1969 ermöglichte der technische Fortschritt der erfolgten Industrialisierung die Verlagerung wichtiger Arbeitsprozesse von der freien Natur in Werkstätten und Produktionshallen. Die ersten Arbeitsplätze am zentralen Holzbearbeitungsplatz und im Schwachholzsägewerk in Wilburgstetten, dem heutigen Sitz der Holding AG, entstanden.

1974 trat Dr. Josef Rettenmeier ins Unternehmen ein. Im darauf folgenden Jahr wurde ein zusätzliches Hobelwerk zur Produktion von Profilhölzern gebaut.

1990 stellte das Unternehmen mit der Übernahme eines Holzwerkes im württembergischen Tannhausen und dem Bau einer neuen Produktionsstätte im thüringischen Hirschberg die Weichen für den erfolgreichen Ausbau. In den nächsten Jahren erlebte das Unternehmen eine dynamische Wachstumsperiode, in der neue Standorte gesichert und Werke errichtet wurden.

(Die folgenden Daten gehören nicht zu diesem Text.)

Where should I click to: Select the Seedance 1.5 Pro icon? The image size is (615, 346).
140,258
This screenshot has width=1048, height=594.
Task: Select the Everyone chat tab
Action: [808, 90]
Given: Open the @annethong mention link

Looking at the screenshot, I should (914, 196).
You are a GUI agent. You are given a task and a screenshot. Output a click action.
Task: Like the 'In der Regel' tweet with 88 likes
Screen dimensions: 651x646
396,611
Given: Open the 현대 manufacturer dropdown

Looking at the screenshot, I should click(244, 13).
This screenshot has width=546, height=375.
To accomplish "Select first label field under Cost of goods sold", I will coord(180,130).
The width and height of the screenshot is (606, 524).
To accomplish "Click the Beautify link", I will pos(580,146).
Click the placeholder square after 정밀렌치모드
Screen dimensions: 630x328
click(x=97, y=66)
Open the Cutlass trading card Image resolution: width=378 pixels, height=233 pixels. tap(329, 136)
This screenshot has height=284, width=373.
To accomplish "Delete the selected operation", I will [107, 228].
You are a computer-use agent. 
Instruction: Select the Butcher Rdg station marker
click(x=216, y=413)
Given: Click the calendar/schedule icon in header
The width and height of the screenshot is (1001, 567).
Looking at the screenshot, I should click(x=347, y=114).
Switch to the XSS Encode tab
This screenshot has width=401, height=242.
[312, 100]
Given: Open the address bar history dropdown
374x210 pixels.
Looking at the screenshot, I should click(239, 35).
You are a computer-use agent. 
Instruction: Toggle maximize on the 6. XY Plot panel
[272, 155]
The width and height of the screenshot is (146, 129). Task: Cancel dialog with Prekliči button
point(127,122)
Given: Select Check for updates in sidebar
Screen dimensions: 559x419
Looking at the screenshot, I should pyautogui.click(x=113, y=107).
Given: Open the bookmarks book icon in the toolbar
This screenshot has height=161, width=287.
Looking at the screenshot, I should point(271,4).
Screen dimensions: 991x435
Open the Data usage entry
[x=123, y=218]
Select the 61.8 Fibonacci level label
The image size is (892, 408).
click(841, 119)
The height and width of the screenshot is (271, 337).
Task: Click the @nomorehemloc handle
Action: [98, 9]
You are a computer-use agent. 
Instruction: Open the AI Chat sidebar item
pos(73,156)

1996 erfolgte der Aufbau der Standorte Gaildorf in Baden-Württemberg und in Bugbernheim in Bayern. Weiterhin steht dieses Jahr für den Beginn der Auslandsaktivitäten durch Übernahme eines Werkes in Lettland – Rettenmeier Baltic Timber.

1999 folgte die Errichtung des ersten slowakischen Produktionsstandortes im slowakischen Liptovsk´y Hrádoc – der Rettenmeier Tatra Timber.

2000 wurden alle bis dato erworbenen Unternehmen unter dem Dach der Rettenmeier Holding AG zusammengefasst. Im selben Jahr schied der Firmengründer Josef Rettenmeier aus dem Unternehmen aus.

2004 wurde der zweite slowakische Produktionsstandort übernommen – und damit folgte Rettenmeier Polomka Timber.

2006 wurde der Standort in Wilburgstetten flächenmäßig fast verdreifacht.

2007 wurde im rheinland-pfälzischen Ramstein das siebte operative Unternehmen errichtet und 2009 in Betrieb genommen.

2008 feierte das Unternehmen Rettenmeier das 60-jährige Firmenjubiläum mit über 500 geladenen Gästen, Mitarbeitern und deren Familien. Anlässlich des langjährigen Bestehens erschien die Rettenmeier-Chronik 1948 – 2008 in 2. Auflage.

2012 wird der Firmenauftritt komplett überarbeitet und neu gestaltet – um in frischem Gewand in eine weiterhin erfolgreiche Zukunft zu schreiten.